Each catapult has two rows of launching cylinders mounted in parallel in the deck channel. The cylinder cover acts as a clamp that holds the slotted part of the cylinder in position to prevent radial scattering when applying steam pressure. Figure 2a shows the cross section and Figure 2b the longitudinal section of the catapult launch system.

Figure 3a represents when the piston approaches the water brake at take off speed. The brakes are always full of water before the impact. This is done by continuously injecting water under pressure into the jet ring, giving a vortex movement to the jet so that it moves helically along the walls of the brake towards the rear, leaving a space in the center with only air. When the water reaches the vane of the brake end cap, the vortex is broken and water flows through the central part of the brake in the opposite direction, displacing the air and flowing towards the water tank in an existing opening next to the choke ring, constituting a closed water circuit. Figure 3b shows the piston stopping moment with the spear fully inserted into the brake and water flowing out completely from the duct next to the choke ring into the water tank. Once the piston is retired, a pump introduces water again into the jet ring to keep the brake full of water in a continuous movement until the next release (Garstin, 2016).
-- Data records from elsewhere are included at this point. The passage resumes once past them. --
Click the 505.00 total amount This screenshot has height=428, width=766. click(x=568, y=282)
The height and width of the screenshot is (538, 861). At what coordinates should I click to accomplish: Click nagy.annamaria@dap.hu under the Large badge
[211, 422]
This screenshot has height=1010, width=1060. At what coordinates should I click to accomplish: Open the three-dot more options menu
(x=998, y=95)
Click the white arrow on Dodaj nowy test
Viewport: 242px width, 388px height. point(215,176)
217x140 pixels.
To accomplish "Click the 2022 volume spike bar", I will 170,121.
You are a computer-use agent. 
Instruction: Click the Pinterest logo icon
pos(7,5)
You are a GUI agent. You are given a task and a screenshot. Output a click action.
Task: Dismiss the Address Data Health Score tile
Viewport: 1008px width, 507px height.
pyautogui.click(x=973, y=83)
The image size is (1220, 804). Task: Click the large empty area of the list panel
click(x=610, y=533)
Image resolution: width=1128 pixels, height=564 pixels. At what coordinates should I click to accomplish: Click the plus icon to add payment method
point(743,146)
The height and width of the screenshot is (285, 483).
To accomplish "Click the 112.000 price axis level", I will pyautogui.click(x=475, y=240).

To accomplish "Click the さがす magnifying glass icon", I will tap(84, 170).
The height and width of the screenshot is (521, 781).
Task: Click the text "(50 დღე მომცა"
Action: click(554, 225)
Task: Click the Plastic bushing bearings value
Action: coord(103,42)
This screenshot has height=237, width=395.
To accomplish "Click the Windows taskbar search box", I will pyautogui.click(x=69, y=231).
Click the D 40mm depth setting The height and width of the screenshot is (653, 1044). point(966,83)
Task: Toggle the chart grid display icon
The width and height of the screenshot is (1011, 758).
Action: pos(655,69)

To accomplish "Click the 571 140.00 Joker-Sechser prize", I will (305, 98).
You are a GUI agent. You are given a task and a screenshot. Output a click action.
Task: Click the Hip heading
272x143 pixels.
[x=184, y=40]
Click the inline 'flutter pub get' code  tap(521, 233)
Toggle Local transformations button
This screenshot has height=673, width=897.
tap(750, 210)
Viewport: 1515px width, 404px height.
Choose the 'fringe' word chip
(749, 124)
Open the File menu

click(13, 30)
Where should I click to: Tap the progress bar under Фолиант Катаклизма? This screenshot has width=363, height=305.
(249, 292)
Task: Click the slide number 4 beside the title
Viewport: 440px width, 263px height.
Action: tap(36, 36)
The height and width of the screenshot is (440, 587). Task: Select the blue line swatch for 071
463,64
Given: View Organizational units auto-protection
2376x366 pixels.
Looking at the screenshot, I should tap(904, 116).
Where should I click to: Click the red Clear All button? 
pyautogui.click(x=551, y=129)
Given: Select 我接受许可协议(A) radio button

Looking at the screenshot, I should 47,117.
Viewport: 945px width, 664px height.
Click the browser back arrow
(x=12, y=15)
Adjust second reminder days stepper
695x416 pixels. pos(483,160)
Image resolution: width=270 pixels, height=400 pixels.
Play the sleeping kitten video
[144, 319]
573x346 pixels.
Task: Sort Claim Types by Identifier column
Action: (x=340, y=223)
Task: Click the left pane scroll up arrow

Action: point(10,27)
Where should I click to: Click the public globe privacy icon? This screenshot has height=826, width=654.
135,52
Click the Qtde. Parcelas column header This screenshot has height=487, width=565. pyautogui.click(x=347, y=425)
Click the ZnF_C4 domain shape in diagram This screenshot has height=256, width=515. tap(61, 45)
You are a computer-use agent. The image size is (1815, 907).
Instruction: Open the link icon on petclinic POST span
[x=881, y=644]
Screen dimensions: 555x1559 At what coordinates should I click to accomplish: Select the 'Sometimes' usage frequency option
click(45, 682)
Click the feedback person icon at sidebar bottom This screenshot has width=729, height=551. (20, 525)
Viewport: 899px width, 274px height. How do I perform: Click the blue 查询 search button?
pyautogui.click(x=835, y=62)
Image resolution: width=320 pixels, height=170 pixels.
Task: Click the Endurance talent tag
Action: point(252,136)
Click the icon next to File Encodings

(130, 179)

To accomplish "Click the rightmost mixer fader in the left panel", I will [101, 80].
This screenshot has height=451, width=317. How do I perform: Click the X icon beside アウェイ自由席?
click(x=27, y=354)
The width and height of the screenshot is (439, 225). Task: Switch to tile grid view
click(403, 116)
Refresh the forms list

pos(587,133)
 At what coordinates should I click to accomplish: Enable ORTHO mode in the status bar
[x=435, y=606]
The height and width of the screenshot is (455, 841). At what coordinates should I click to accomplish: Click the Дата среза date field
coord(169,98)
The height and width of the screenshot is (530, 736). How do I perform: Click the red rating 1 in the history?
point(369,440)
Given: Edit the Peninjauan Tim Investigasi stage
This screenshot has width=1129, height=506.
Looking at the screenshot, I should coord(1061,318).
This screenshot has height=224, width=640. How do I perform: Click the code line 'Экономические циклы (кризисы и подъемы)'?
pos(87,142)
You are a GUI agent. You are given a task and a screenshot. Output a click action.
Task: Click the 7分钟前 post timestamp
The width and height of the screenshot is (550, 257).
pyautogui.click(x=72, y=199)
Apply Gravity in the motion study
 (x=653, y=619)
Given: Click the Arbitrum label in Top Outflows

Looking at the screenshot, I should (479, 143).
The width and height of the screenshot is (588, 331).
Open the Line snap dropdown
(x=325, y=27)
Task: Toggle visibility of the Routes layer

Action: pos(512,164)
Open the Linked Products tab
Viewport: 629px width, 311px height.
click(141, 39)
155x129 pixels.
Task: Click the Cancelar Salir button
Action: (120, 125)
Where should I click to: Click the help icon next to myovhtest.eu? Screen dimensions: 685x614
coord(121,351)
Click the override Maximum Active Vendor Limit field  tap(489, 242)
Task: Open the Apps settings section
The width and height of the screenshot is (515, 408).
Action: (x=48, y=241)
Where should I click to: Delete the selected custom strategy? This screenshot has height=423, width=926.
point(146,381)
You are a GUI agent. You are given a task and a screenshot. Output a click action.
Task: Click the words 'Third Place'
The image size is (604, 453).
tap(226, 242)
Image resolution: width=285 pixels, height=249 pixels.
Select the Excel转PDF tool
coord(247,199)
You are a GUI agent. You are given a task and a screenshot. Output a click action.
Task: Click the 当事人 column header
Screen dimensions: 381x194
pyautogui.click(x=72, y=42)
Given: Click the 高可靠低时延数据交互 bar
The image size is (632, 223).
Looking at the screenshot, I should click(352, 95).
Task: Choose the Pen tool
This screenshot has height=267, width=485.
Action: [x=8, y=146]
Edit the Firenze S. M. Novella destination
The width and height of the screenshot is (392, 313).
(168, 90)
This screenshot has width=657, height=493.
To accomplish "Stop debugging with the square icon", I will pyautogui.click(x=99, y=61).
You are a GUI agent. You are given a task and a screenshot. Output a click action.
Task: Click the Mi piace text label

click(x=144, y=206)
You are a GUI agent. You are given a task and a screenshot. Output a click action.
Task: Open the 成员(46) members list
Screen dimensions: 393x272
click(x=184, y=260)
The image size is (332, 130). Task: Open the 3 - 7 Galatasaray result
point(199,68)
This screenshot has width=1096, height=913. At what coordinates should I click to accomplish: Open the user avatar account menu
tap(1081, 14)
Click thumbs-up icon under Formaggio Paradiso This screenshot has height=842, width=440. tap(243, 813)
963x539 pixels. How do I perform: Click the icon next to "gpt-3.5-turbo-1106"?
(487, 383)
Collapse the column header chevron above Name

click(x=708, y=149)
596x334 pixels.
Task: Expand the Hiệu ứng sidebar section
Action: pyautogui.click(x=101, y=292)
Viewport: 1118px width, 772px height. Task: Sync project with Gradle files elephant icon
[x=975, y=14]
A complete launch cycle consists of: (1) approach of the aircraft to the launch site, (2) lifting of JBD, (3) launch and holdback bar coupling, (4) setting of the turbofan power to the maximum without post-combustion, (5) launch, (6) braking and (7), retraction of pistons to the launch site, extraction of excess steam, filling of water brakes and lowering of JBD (Navy BMR, 2020).

2.3 Description of equations

Equation 1 allows calculating shuttle and aircraft acceleration without considering any friction. Equations 2 and 3 estimate the take off and catapult operating time, assuming as a simplification that acceleration remains constant from the end of the catapult (94.2 m) to the runway (99.0 m), although in this small section of the track, the aircraft is only operated by the two turbofans.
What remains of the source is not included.